声がする方を向くと、海明の制服を着た男の子が立っていた。彼の後ろでは看護師さんたちがきゃーきゃー騒いでいる。不機嫌そうな男の子を見た伊代ちゃんはぷるぷると震えていた。


「賢二、くん?」
「あ?」


海明の制服を着ているからもしかして、と思い名前を呼ぶと綺麗な顔立ちからは似つかない声が聞こえてきた。あー、そっかそっか。


「ヤマケンくんって賢二くんのことだったのね」
「何でオレのこと知ってんの?」
「友達がどう頑張っても靡いてくれない合コンキラーがいるって言ってたから」
「…」

音女の友達がずっと電話でヤマケンヤマケン言ってたのは賢二くんだったのか。たしかにかっこいい。最後にあったのはいつだったっけ、初等部の頃かもしれない。
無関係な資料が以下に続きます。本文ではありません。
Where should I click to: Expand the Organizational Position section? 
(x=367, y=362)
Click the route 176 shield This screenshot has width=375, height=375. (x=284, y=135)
それでも、何となく面影はそのままな気がした。


「で、あんた誰?なんでここいんの」
「ひどいお兄ちゃん、紗希乃お姉さまのこと忘れるだなんて!」

さっきまでぷるぷる震えて兄にびびっていた伊代ちゃんが今度はぷりぷり怒っている。忙しない子だなあ。そう思いながら賢二くんの方を見ると、ピシリ、とまるで効果音がついているかのように固まっていた。

「……吉川の?」
「紗希乃ですけど……」

信じられないというような顔でじろじろ見てくる賢二くんに、未だぷりぷり怒る伊代ちゃん。この兄妹は感情がものすごく表に出るタイプだよね。


「昔はでかかっただろ…!」
「え?馬鹿にしてる?」

女の子にでかい、とかなんなんだこいつ。確かに小さい頃は背は高い方だったけど、いつのまにやら追い抜かされ少しこじんまりとした身長になってしまった。そんなことを言うなら君だって昔はあんなに小さかったのに今じゃあこんなに大きいなんてね。ちゃんと言い返してやろうと思ったけど、遮るようにスマホが揺れた。通知を見ると、お兄ちゃんからの連絡だった。

「…伊代ちゃん、お迎え来たから帰るね」
「えっ?!一緒に帰ろうと思っていたのに!」
「ごめんね、しばらく歩きじゃ帰れないからさ」
「あ…今お家大変ですものね……」
「もう少ししたら落ち着くよ。そうしたらお茶でもしに行きましょう?」
「はい!お姉さま!」


看護師さんたちにお邪魔しました、と告げて、伊代ちゃんと賢二くんに手を振った。賢二くんはまだショックを受けたような顔をしていて、そんなにわたし変わったかなあ、とすこし心配になった。何も昔とは変わった気はしないんだけど。